REQUIRED ACTION: Return exactly the lines of the entries, from the one with "Task: Click the alphabetical" to the last.
━━━━━━━━
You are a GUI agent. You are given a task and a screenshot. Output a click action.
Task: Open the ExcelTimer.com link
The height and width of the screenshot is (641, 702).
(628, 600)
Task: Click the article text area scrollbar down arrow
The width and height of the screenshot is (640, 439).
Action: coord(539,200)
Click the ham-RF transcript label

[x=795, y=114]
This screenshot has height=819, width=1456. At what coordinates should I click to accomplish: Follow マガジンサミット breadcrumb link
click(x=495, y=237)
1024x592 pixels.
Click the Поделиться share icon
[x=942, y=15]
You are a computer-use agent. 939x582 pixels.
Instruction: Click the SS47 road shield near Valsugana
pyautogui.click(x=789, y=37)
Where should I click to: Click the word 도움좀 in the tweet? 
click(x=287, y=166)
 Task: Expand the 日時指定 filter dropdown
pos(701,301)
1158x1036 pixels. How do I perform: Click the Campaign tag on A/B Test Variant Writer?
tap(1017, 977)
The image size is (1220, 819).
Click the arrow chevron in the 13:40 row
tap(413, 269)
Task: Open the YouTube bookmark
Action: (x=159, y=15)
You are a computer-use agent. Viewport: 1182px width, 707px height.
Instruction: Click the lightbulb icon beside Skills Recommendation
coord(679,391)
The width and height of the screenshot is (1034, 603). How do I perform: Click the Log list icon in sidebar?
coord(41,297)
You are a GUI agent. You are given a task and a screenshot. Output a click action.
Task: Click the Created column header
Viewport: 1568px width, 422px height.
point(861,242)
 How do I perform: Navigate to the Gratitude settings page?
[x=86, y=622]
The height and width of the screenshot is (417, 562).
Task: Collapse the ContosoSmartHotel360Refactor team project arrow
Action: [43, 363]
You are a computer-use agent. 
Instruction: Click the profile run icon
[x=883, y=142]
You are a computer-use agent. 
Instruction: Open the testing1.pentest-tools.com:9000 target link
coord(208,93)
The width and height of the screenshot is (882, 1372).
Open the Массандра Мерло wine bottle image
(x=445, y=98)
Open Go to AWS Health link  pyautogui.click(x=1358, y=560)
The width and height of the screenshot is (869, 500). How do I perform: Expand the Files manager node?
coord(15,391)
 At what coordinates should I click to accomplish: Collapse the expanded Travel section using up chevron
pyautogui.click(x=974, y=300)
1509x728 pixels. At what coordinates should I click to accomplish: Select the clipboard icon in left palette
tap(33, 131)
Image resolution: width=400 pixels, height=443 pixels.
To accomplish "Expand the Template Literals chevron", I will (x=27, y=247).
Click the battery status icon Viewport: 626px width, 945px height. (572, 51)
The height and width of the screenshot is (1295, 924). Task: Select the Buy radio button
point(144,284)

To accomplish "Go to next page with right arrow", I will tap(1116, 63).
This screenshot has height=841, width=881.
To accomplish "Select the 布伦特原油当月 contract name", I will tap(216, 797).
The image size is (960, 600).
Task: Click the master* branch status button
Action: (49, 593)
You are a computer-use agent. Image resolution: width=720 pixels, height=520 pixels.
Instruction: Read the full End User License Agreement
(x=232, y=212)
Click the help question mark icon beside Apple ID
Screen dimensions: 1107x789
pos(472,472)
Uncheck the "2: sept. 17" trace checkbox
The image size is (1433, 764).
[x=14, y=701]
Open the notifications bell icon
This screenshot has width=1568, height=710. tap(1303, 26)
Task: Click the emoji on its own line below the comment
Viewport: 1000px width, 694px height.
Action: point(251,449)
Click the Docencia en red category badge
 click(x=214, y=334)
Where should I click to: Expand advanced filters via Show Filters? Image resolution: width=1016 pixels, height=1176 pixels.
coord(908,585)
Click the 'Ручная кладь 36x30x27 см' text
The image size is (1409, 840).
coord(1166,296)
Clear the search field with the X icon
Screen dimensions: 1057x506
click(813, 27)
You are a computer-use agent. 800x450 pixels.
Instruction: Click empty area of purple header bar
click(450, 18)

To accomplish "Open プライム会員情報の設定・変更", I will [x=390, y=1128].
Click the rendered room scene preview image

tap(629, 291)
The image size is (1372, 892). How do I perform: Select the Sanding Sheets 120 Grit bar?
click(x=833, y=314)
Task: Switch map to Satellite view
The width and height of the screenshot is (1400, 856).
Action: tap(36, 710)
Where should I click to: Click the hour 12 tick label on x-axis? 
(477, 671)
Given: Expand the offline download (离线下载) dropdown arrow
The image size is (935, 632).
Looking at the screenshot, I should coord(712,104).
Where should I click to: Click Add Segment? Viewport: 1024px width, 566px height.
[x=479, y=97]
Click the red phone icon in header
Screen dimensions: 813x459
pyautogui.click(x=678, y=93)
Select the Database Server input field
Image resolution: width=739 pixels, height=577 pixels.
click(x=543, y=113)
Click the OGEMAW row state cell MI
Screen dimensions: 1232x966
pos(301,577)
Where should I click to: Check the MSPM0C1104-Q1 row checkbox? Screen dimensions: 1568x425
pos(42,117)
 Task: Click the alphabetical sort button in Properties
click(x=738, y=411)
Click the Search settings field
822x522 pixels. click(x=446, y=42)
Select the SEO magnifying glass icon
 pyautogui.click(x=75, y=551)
━━━━━━━━
FINISHED EXERCISE:
 Task: Click the alphabetical sort button in Properties
click(x=738, y=411)
Click the Search settings field
822x522 pixels. click(x=446, y=42)
Select the SEO magnifying glass icon
 pyautogui.click(x=75, y=551)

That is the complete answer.